As a renter it is your obligation to leave the property with fair wear and tear when it comes time to vacate. But this can be confusing and if it’s not clear can later cause disputes. So what exactly defines ‘fair wear and tear?’
Definition of ‘fair wear and tear’
Even if a tenant is clean, tidy, and respectful, the simple actions of daily life can take a toll on a property’s condition. This is what is known as ‘fair wear and tear.’ Examples could include the toll on a carpet from people walking on top of it, or a cracked window pane due to warping in the frame. Neither of these would be the type of damage that a landlord could reasonably expect the tenant to pay for. By contrast, if that same window pane is cracked from the tenant carelessly slamming it repeatedly, or the carpet is damaged from red wine spillage, this would be the responsibility of the tenant. The issue of fair wear and tear generally comes up at the end of a tenancy agreement, when the tenant is trying to get bond money back. Distinguishing between fair wear and tear and tenant-caused damage is also a problem should there be a dispute regarding who is responsible for repairs – the owner or tenant.

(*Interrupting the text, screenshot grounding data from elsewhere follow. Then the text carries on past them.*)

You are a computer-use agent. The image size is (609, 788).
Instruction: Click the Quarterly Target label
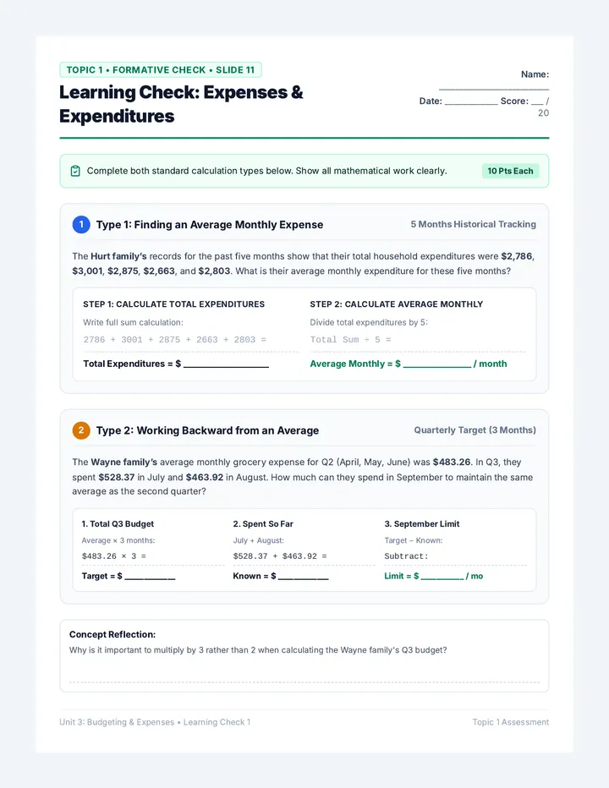[475, 430]
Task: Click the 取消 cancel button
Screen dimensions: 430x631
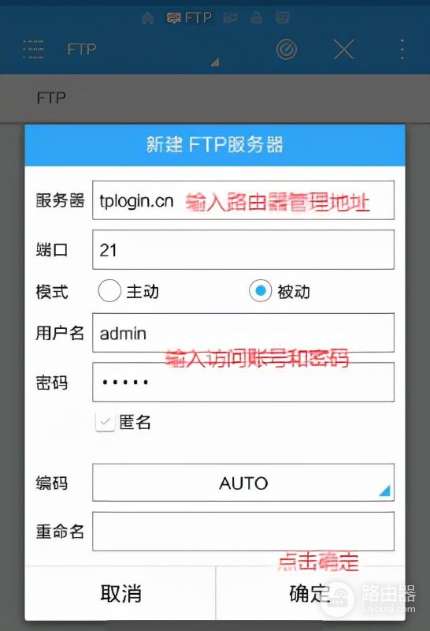Action: pyautogui.click(x=120, y=593)
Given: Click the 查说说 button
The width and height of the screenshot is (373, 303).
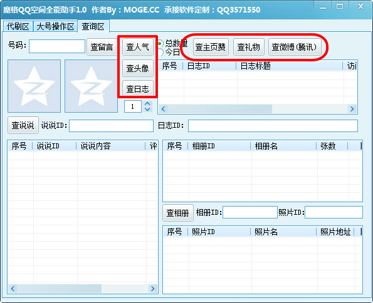Looking at the screenshot, I should tap(23, 125).

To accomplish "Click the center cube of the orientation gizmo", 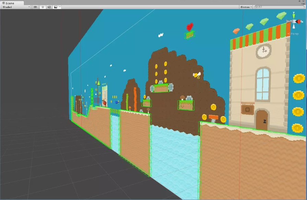I will point(294,22).
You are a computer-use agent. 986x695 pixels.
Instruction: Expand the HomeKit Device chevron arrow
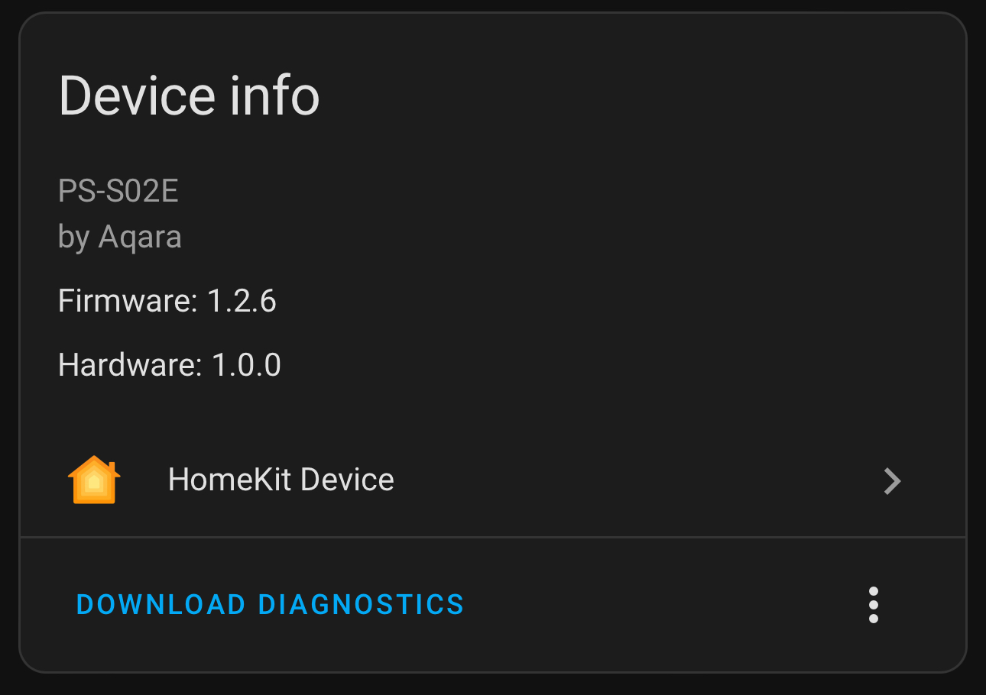[892, 481]
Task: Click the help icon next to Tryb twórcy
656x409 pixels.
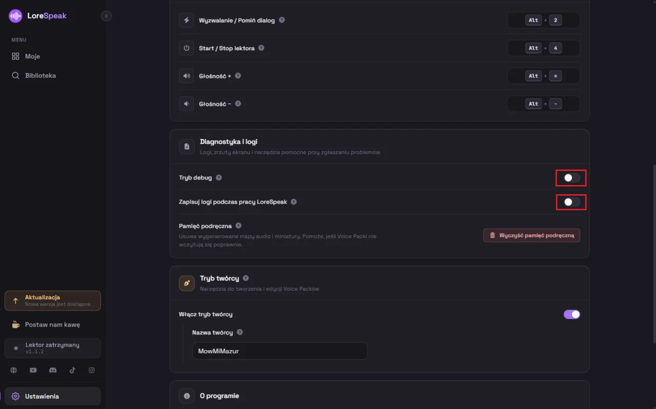Action: 246,278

Responsibilities of the tenant
Section 38 of the Residential Tenancies Act states that tenants have the responsibility to:
Keep the property reasonably clean
Inform the owner within a three day time period if there is any damage
Ensure that you don’t cause damage to the property, whether it’s due to carelessness or is an intentional act.
Provided that you have abided by these three responsibilities, there is a good chance that you have fulfilled your duty as a tenant and any other damage is the responsibility of the owner. However, it’s always a good case to keep a written report of any damage, in the event of a dispute down the road. You should always check the written terms of your tenancy agreement when in doubt, as you may have agreed to terms such as steam cleaning, painting the walls, or paying for a professional deep cleaning as part of the lease.
What to do if there’s a dispute
The issue of fair wear and tear is often misunderstood, and landlords may have unrealistic expectations of their tenants. Figures from a Tenancy Deposit Scheme survey show that cleaning-related issues are the basis of over half of all landlord-tenant disputes. So what can you do if you feel you have been unfairly charged for damage that is, in your mind, fair wear and tear? The first course of action is to speak directly to the real estate agent and ask them to explain. It’s best to do this in writing, to start a paper trail of your interaction. Explain clearly why you disagree with the charge. You can refer back to the original property condition report, which should describe the property’s condition at the time that you moved in. If the dispute continues, you can take the case to court.